MILAN (Reuters) – The auto industry represents a significant share of the Italian economy and it is right to support those who create jobs, the Deputy Minister for economy, Laura Roman said when asked about Fiat Chrysler’s (theFCHA.MI– ) Requirement for state-backed loans.
A FILE PHOTO of New Fiat 500 electric cars to be displayed at a Fiat Chrysler event to unveil its first electric model in Milan, Italy, 4. March, up to the year 2020. REUTERS/Flavio Lo Scalzo
The Italian-American group’s (FCA) said last week that its Italian unit, the search for government guarantees was to help to 6.3 billion euros ($6.88 billion Euro) loan, with the Italian automotive industry, the temperature of the corona virus crisis.
However, according to the Italian law, companies are not able to access to government-guaranteed loans, if you distribute dividends in the year 2020.
The request by the case of FCA Italy, a state-backed loan, which sparked the debate about the possibilities for Rome, the introduction of additional requirements.
“The automotive industry is certainly, together with related activities, a significant proportion of the GDP, and it is right to support those, the creation of jobs around the world. We think,” the Prime Minister, the member of the anti-establishment 5-star movement, told the daily Il Messaggero.

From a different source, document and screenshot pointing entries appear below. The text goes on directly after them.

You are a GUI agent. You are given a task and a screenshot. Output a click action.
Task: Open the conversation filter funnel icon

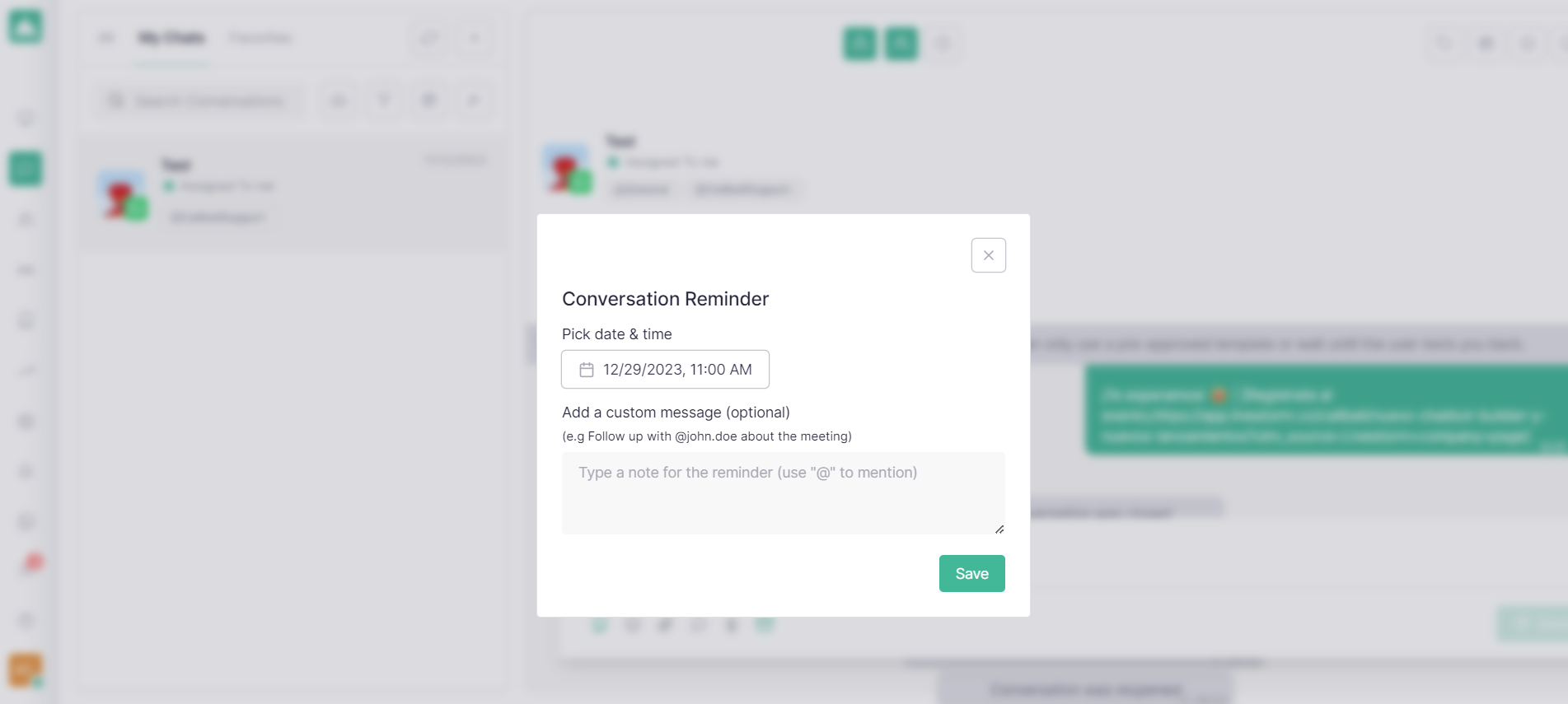point(384,100)
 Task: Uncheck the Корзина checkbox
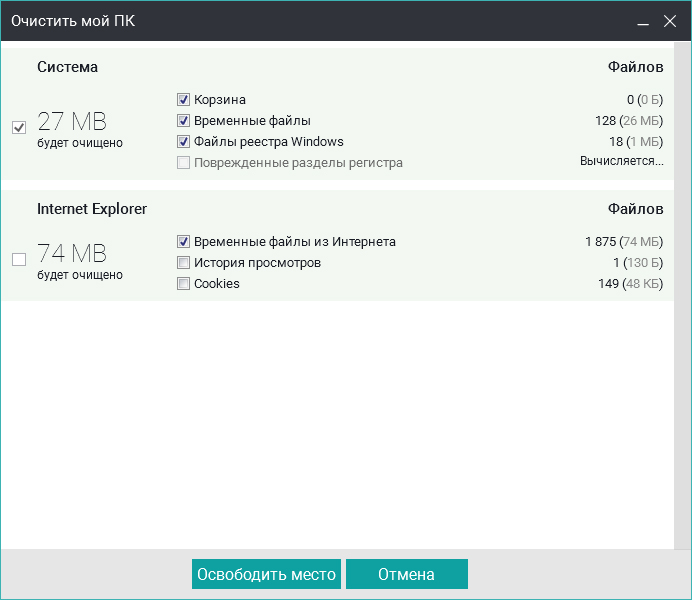point(184,100)
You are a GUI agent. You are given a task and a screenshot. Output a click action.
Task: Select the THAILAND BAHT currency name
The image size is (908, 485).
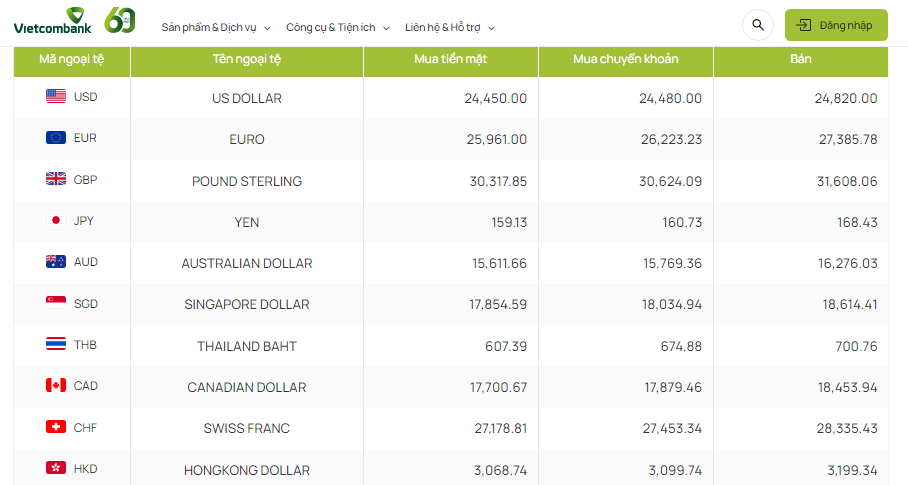pos(246,346)
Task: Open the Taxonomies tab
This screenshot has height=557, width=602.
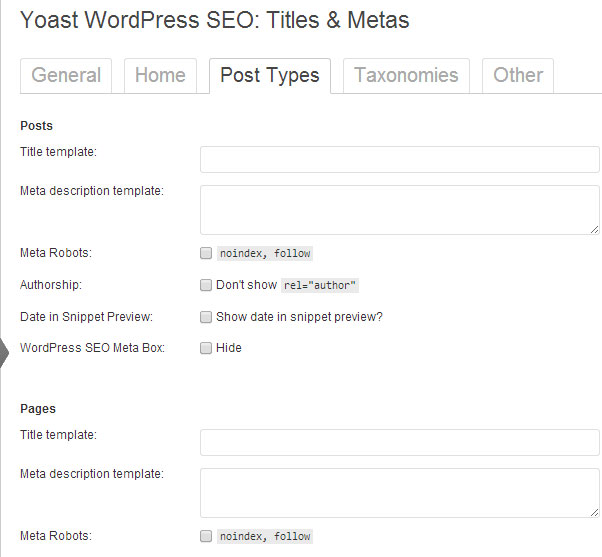Action: (406, 75)
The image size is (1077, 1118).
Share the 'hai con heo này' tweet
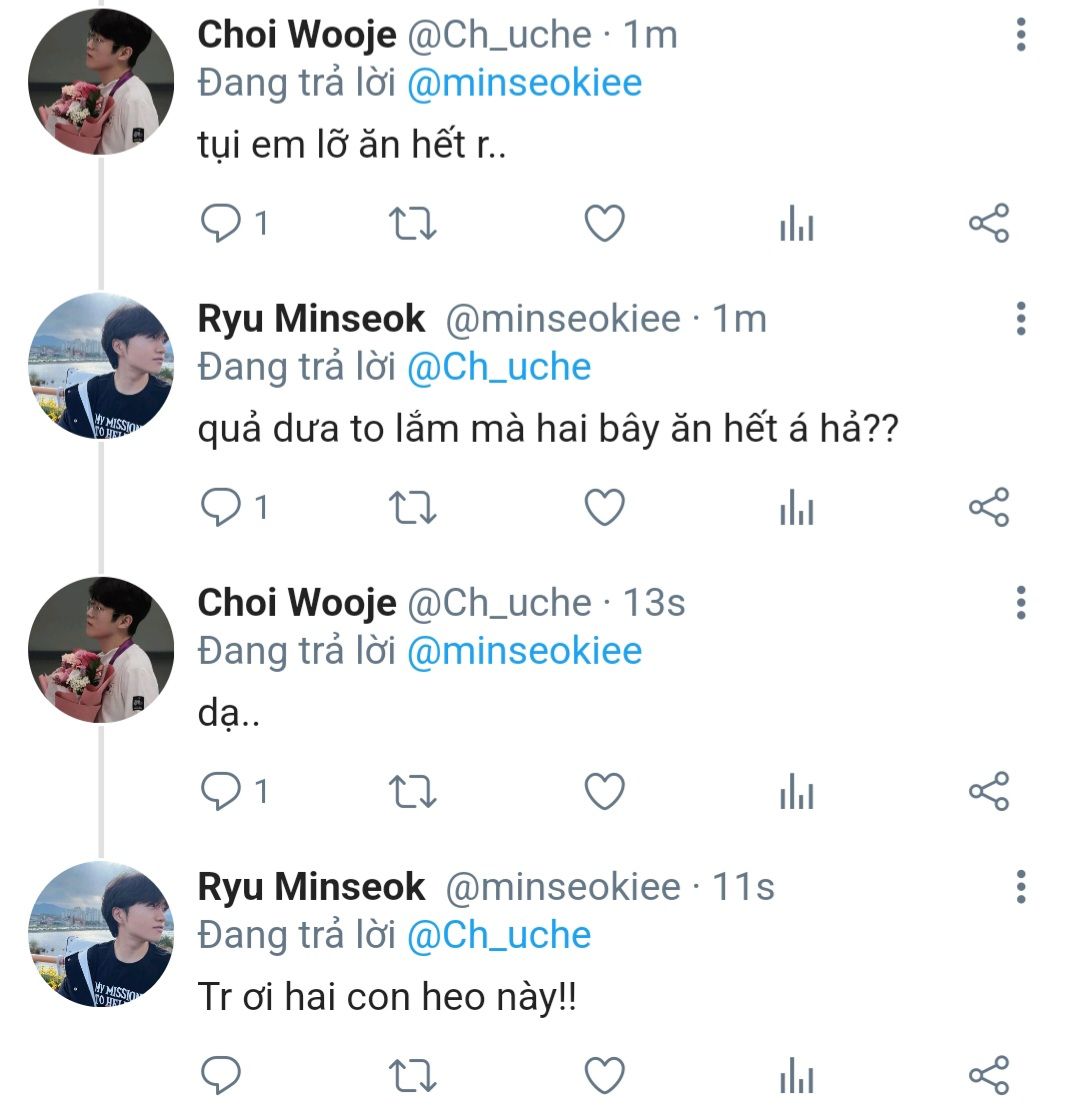[989, 1075]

FCA entered into a binding merger agreement with French car maker, Peugeot (PEUP.PAto create the world’s fourth-largest automobile manufacturer. Both companies have said that they would not have to pay, your planned ordinary dividend up to the year 2019 at the latest results.
To pay as part of the transaction, which is expected to be set before the end of the first quarter of next year, FCA, a 5.5-billion-euro special dividend to the investors.
The former industry Minister Carlo Calenda, who is now part of the opposition, said on Twitter that the FCA is not the state of secured loans, if the special dividend has not been paid.
The Minister of economy, Roberto Gualtieri, said on late Tuesday that the future Fusion made it possible to support FCA financially even more important for the city of Rome.
“What the government has done and continues to do, is to provide liquidity to said anchor, in the case of the FCA in Italy,” he said.